Thank you both. It was a difficult night. I contacted my companies EAP. That was a little helpful. I don't have any AA numbers so whatever you have to offer is really appreciated.
Hi bjc, ... Welcome to MIP ... I saw your post a little earlier but had to leave and take the wife to work ... long story ... sorry I didn't have the time to respond immediately (that's kinda unusual for me) ... anyway ... let us know a little more about you and what brought on this 'difficult night' you refer to ... are you having problems tied to alcohol ??? ... We do need a little more info in order to address your area of concern or need ...
Tell us a little about yourself and then the type difficulty you are experiencing ...
God Bless, Pappy
__________________
'Those who leave everything in God's hand will eventually see God's hand in everything.'
bic nc, I am so glad you came back and posted. You should feel very proud of yourself for reaching five years of sobriety on your own. Also I am very glad you are in AA and have meetings you are planning to attend. That's what I do....go to at least one meeting and plan the next one I want to go to. I am sorry for your loss. I, as well as most people on this board, have experienced losing people in our lives as a result of drinking. It is very sad. Since I have been sober, some people I thought I lost forever by my drunken behavior, have started to have more trust in me and are slowly coming back into my life.

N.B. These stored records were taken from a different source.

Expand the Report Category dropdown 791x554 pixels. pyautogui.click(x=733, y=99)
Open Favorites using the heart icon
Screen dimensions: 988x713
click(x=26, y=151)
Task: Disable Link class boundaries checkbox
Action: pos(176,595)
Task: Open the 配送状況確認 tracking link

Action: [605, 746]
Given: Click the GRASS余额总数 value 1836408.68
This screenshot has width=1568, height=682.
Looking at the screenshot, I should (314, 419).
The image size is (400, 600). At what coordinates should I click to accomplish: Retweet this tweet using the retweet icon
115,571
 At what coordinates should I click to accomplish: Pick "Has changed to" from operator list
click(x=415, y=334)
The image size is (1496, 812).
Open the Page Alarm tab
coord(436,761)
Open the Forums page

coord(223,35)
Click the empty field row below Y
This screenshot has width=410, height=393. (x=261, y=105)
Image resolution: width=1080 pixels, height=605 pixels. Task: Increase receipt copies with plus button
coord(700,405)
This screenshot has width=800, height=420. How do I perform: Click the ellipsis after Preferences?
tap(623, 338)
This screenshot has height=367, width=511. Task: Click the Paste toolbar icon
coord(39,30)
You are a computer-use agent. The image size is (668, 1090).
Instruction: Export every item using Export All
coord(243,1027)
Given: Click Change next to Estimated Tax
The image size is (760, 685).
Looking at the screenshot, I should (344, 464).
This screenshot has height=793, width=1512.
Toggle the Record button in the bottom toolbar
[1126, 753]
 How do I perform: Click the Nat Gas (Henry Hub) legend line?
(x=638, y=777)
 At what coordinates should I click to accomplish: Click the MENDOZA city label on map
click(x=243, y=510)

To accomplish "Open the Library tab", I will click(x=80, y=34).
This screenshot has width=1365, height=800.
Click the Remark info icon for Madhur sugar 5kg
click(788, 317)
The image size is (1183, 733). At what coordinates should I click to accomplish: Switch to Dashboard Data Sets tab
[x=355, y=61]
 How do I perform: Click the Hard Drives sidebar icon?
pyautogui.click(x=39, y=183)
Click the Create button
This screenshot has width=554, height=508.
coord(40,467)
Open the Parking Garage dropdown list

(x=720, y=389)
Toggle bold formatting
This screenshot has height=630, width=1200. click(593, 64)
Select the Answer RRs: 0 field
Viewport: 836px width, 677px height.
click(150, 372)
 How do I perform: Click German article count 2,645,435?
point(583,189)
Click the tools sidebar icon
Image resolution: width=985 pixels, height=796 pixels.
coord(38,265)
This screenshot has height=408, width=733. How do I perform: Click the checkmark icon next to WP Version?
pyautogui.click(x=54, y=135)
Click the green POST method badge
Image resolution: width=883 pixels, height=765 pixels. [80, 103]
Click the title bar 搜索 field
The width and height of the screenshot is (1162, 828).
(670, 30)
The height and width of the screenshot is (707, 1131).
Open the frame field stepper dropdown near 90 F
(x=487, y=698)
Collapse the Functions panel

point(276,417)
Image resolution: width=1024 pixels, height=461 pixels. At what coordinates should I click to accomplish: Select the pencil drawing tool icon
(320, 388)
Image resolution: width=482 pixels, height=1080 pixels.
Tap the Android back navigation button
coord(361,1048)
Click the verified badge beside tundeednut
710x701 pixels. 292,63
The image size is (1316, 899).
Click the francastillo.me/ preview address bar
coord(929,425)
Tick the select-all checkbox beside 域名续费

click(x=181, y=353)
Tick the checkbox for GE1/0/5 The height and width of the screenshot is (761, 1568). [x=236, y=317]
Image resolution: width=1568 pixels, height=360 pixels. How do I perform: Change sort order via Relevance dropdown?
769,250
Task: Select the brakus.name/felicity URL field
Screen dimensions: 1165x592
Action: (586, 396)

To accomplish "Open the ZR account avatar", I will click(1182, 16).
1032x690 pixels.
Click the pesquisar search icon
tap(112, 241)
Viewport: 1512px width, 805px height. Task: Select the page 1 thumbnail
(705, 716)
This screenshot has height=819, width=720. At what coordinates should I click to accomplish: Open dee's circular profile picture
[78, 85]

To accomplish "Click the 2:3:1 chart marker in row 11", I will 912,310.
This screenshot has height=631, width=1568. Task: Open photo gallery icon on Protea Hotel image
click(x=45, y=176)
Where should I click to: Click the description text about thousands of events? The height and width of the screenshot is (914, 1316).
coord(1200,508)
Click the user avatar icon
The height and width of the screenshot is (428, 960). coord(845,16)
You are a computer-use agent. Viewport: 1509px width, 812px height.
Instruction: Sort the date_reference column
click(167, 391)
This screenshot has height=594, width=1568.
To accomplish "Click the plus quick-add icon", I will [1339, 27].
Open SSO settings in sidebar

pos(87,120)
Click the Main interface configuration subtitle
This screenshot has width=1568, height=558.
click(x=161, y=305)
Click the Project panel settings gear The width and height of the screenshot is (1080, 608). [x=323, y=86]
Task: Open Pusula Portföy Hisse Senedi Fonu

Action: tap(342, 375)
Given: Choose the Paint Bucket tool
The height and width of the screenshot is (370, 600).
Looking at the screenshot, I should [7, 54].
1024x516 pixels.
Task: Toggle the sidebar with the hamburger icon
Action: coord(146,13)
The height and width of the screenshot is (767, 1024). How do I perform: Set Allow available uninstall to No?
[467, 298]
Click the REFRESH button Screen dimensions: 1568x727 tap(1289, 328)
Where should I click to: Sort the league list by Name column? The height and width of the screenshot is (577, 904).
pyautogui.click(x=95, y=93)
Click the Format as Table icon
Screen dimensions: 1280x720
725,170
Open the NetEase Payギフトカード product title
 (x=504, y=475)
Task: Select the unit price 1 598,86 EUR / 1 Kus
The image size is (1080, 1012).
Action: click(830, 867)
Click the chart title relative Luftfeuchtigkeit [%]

Staying sober is very hard but well worth the effort we put into it to achieve happiness in our lives. I have realized that I like the sober me a lot better than the intoxicated me, because this is who I really am and every day of sobriety I feel better about myself and don't have to wake up the next day wondering what I said or what I did that may have hurt and/or offended someone. I don't feel the shame I felt everyday. My confidence is improving and life is again worth living. And physically, I feel better which is great because waking up every day with hangovers, headaches, foggy thinking, etc. was not a lot of fun. I used to think I was so different than everyone....a real mess of a person that only knew how to drink and get drunk. That is how I defined myself for a long time. I too have tried to quit on my own. I couldn't do it and I had tried AA, but no longer than two or three weeks. Every time I stopped attending meetings, I started drinking within a day. AA is great for me because I have been around people who are alcoholics like me and I have found I am not so different after all and I am learning how to stay sober by listening to others share how alcohol affected their lives and how they stay sober. I can relate to a lot of the stories in the rooms and think to myself that if they can stay sober after what all they went through, so can I. And when I find myself going through rough patches which weaken my resistance I get myself to an earlier or an extra meeting and I have always felt better and more mentally equipped to handle those rough times.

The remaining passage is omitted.